An OMRA is rarely done. It is "Other medicare required assessment" This happens only when an assessment is due in between a medicare required assessment 5, 14, 30, 60, 90 day, For example...........A resident is in therapy, but are being noncompliant with their therapy, so therapy D/C's this resident, but say the resident is diabetic, on breathing TX's, O2, etc, so you skill them for nursing, and not medicare. You just have to wait 8 days after all therapy is completed and then do the assessment as an OMRA.

Yes Raps are complex, especially when you are lacking the supportive data. What I always did, was say for a Fall Rap, it might look something like this:

"Resident has had a fall on 8/1/04, (see NN) working with PT/OT at present time, continues to require SBA with all ADL's. Continues taking antipsychotic medication with SE of unsteady gait, is monitored monthly by pharmacy and physician. Recently started on walk to dine program."

Then from your rap you can make your care plan more detailed and not use the generic ones on the computer, like this.

Resident is at risk for falls d/t previous falls and is currently taking antipsychotic medication

Resident will not have an injury from a fall within this review period

Monitor resident for oversedation from antipsychotic meds (specifically name that med, and then look up any side effects that pertain here and list them)

Walk resident to and from each meal

PT/OT as ordered

Use gait belt at all times when assisting resident with transfers, only requires SBA at this time

Report any increase in unsteadiness or shuffling gait

Most importantly when a state surveyor walks in the building, they want to be able to read the care plan and feel like they know this person inside and out, just from the MDS/RAPs/CAREPLAN

The more personal you can make them, the better.

If you set up a strict schedule for your OBRA assessments, then you won't fall behind when you end up getting 10 new medicare residents.

Good Luck

I absolutely loved doing this job, am looking into doing it again. It can be nerve racking, but you can make it fun too.

I appreciate help with the RAPS.

I also am curious about what is called a waiver...I have been told that after skilled service is done, there is a 2 day period when family is notified of non-coverage...and those two days...can they be billed under skilled? I find this illogical.

I don't know what to do with that 48 hour window.

Specializes in Gerontology, Med surg, Home Health.

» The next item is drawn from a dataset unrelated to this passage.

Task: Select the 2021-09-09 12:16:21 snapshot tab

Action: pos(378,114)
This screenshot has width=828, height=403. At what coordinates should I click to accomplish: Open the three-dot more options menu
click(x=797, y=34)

Yasmina-I've been doing MDS's and the PPS system for a long time and NEVER heard of the waiver. You have to give 48 hour notice that the skilled care is ending but the last 48 hours is still skilled...for example if you know that they will no longer be skilled as of day 30 of their stay, you must tell them by day 28.

Yasmina, I asked my consultant today about the waiver you mentioned. I don't know who told you that, but I don't believe it is a real thing. I also want to mention something about a previous post about OMRA assessments. The reason you do an OMRA 8-10 days after therapy stops(we always do it on day 10) is because when rehab stops, you need to get a lower RUG score. And let me tell you, nursing RUG scores are significantly lower than a rehab (about $250-300 per day less) The only reason not to do an OMRA after therapy, is you got a lower RUG score already. ~Robin

wow,

i just applied for a position as assistant don and mds nurse.

Currently work in a rural hospital, which I like, except that we have to go to all areas and I don't care for that part.

I am now not so sure about the mds position. :stone

wow,

i just applied for a position as assistant don and mds nurse.

Currently work in a rural hospital, which I like, except that we have to go to all areas and I don't care for that part.

I am now not so sure about the mds position. :stone

I really love doing them, but most people hate it lol

Specializes in MDS coordinator, hospice, ortho/ neuro.
I really love doing them, but most people hate it lol

I love the job too, but some days it can definitely bite you in the butt. Check out www.aanac.org ............great site for MDS nurses. They have an email discussion forum that you can join wothout being a member of AANAC.....that forum will give you access to hundreds of other MDS nurses and experts nationwide.

You can also get online eduction / ceus / certification ( RAC-C) with AANAC.